- _Excerpt provided_:
↓
Entropy weight. We need to evaluate the reliability of the predicted pseudo-labels. Firstly, we consider the credibility of a single round. The prediction matrix Z we obtained has a probability prediction value for the category to which each sample point belongs. For points with small entropy, we think it is more credible, while for points with large entropy, we think it is less credible, so our weight is calculated by the following:

$$\omega =1-\frac{H\left(Z^{*}\right)}{logc}$$

(14)

where $Z^{*}$ is the row-wise normalized counterpart of Z and c is the number of classes, so $log\left(c\right)$ is the maximum possible entropy.

Cumulative confidence weight. To improve the fault tolerance and reliability of label propagation, we propose a second weight, the cumulative confidence weight $F_{conf}$. We maintain an array $F_{pre}$ to record the average value of the previous prediction. $F_{pre}$ reflects the reliability of the prediction (higher $F_{pre}$ means higher reliability). $F_{conf}$ denotes the similarity between $F_{pre}$ and the pseudo-labels in each epoch; it can be directly multiplied with the previous entropy weight. We have also designed three similarity functions and can manually select the appropriate one to deploy to the final architecture. $F_{conf}$ is calculated by the following equation:

$$F_{conf}=similarity(Y_U,F_{pre})$$

(15)

$$F_{pre}=\frac{epoch\times F_{pre}+Y_U}{epoch+1}$$

(16)

where $Y_U$ denote the pseudo-labels of unlabeled data. So, the final loss with weight is calculated by the following formula:

$$L_p(X_U,Y_U;\theta ):=\sum _{i=l+1}^{n}loss(f_{\theta }\left(x_i\right),y_i)\times {\omega }_i\times F_{conf}^i.$$

(17)

where $X_U$ denote the image features of unlabeled data, $Y_U$ denote the pseudo-labels of unlabeled data, ${\omega }_i$ denote the entropy weights in index i and $F_{conf}^i$ denote the cumulative confidence weights in i.
↑
- _Problem set_:
(a) Please repeat, word for word, the part of the pseudo-label weighting excerpt starting at "where $Y_U$ denote" and ending at "weights in i.".
(b) In the pseudo-label weighting excerpt, what does the array F_pre record?
(c) Decide whether each statement agrees with the pseudo-label weighting excerpt, and back each yes or no with the deciding words quoted from it: (i) Points with large entropy are treated as more credible. (ii) The authors designed three similarity functions. (iii) The cumulative confidence weight is added to the entropy weight.

- _Data_:
↓
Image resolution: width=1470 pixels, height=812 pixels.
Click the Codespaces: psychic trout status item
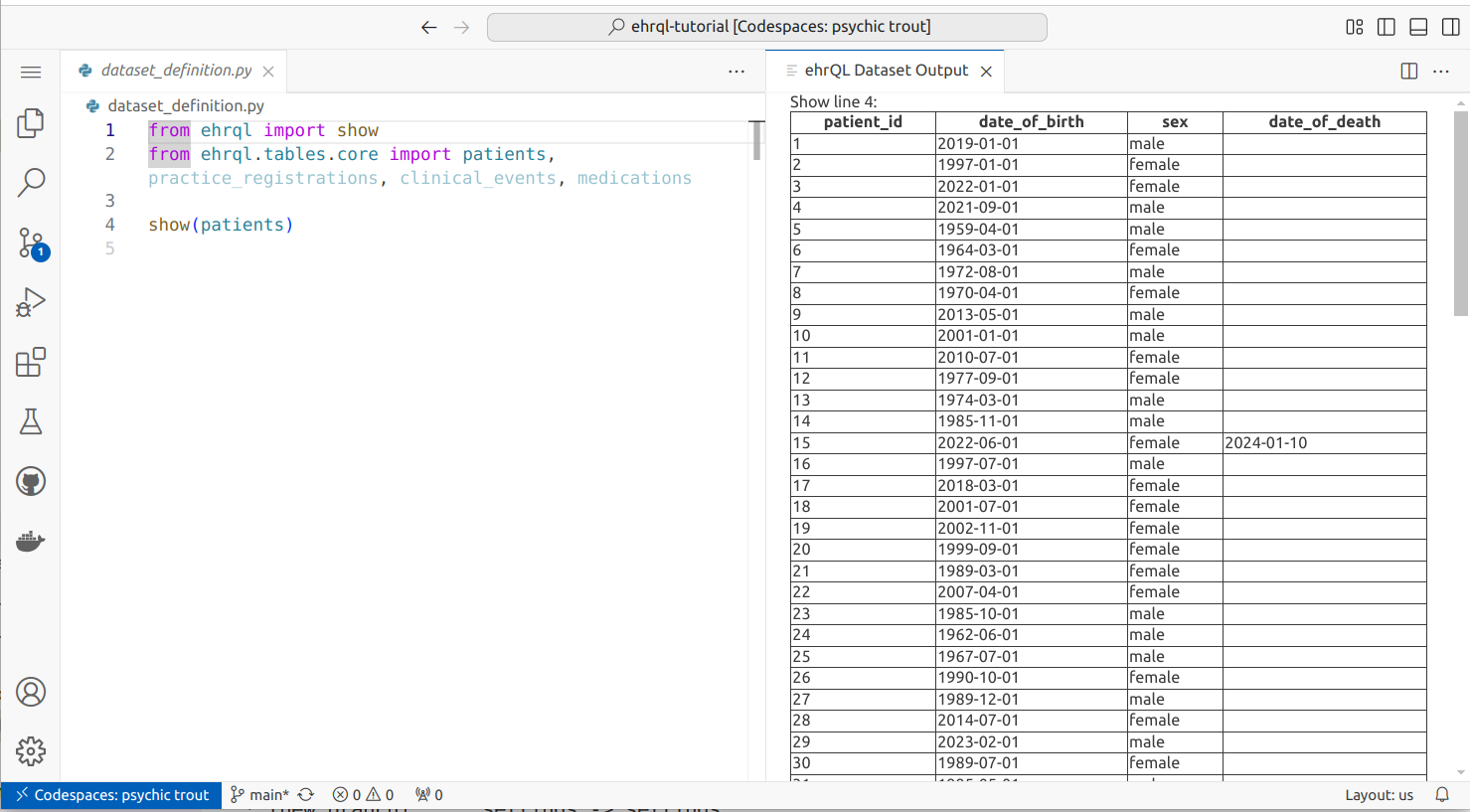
↑
- _Outputs by task_:
(a)
where $Y_U$ denote the pseudo-labels of unlabeled data. So, the final loss with weight is calculated by the following formula:

$$L_p(X_U,Y_U;\theta ):=\sum _{i=l+1}^{n}loss(f_{\theta }\left(x_i\right),y_i)\times {\omega }_i\times F_{conf}^i.$$

(17)

where $X_U$ denote the image features of unlabeled data, $Y_U$ denote the pseudo-labels of unlabeled data, ${\omega }_i$ denote the entropy weights in index i and $F_{conf}^i$ denote the cumulative confidence weights in i.

(b) The average value of the previous prediction.

(c)
(i) No: "for points with large entropy, we think it is less credible"
(ii) Yes: "We have also designed three similarity functions"
(iii) No: "it can be directly multiplied with the previous entropy weight"